The pause/prompt, calibration warning, and enhanced security features of the preferred embodiment of the invention are each preferably accessed through softkey-controlled submenus that permit entry, respectively, of messages to be displayed during pauses in execution of control programs, a calibration alert toggle setting and number of days before calibration that the alert is to appear, and a security activation toggle setting, password entry, and security level toggle setting.
In a particularly preferred embodiment of the invention, the test instrument is a multifunction safety compliance tester of the type disclosed in U.S. Pat.
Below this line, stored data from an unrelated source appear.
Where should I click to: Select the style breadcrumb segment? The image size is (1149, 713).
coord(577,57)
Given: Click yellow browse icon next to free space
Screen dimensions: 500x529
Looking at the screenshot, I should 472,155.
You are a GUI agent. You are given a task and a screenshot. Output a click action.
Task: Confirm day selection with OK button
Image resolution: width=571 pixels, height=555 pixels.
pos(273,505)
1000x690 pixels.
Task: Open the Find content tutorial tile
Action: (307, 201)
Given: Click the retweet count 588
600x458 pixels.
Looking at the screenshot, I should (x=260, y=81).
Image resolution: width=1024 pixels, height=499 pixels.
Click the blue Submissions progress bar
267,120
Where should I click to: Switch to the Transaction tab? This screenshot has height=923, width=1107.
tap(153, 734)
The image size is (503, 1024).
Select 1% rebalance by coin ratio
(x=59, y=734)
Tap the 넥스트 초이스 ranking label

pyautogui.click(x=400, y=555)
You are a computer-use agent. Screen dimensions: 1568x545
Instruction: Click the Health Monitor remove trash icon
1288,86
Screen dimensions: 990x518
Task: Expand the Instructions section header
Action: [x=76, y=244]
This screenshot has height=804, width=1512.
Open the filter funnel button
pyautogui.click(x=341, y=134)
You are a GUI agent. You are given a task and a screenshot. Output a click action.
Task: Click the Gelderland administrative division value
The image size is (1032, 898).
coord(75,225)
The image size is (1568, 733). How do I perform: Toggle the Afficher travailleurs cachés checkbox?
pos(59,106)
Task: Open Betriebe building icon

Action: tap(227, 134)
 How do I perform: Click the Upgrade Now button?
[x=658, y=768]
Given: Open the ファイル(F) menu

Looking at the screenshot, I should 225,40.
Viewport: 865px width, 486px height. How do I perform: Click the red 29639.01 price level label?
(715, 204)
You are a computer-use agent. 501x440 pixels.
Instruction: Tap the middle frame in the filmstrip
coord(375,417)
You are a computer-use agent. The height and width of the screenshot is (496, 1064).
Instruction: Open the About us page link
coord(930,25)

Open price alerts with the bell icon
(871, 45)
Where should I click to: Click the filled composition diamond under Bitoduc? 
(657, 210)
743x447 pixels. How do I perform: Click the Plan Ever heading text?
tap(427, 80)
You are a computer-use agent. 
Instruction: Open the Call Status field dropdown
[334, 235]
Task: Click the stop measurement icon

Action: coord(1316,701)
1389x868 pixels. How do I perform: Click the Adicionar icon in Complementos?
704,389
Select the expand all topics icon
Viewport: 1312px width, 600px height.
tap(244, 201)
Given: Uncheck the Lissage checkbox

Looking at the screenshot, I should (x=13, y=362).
No. 6,054,865, which is capable of performing insulation resistance and ground circuit tests as well as high voltage AC and DC dielectric withstand or hipot tests, and which is further arranged to receive plug-in test instrument modules that permit additional tests to be performed by the safety compliance instrument, the menu structure permitted by the preferred display enabling set-up of the additional tests performed by the plug-in test instrument modules through a single integrated menu-driven control input.
Although a particular type of safety compliance test instrument is described in detail herein, those skilled in the art will appreciate that the principles of the preferred embodiment of the invention may be applied to line leakage testers, run testers, and a variety of other test instruments capable of running multiple pre-programmed test sequences requiring multiple test lead configurations.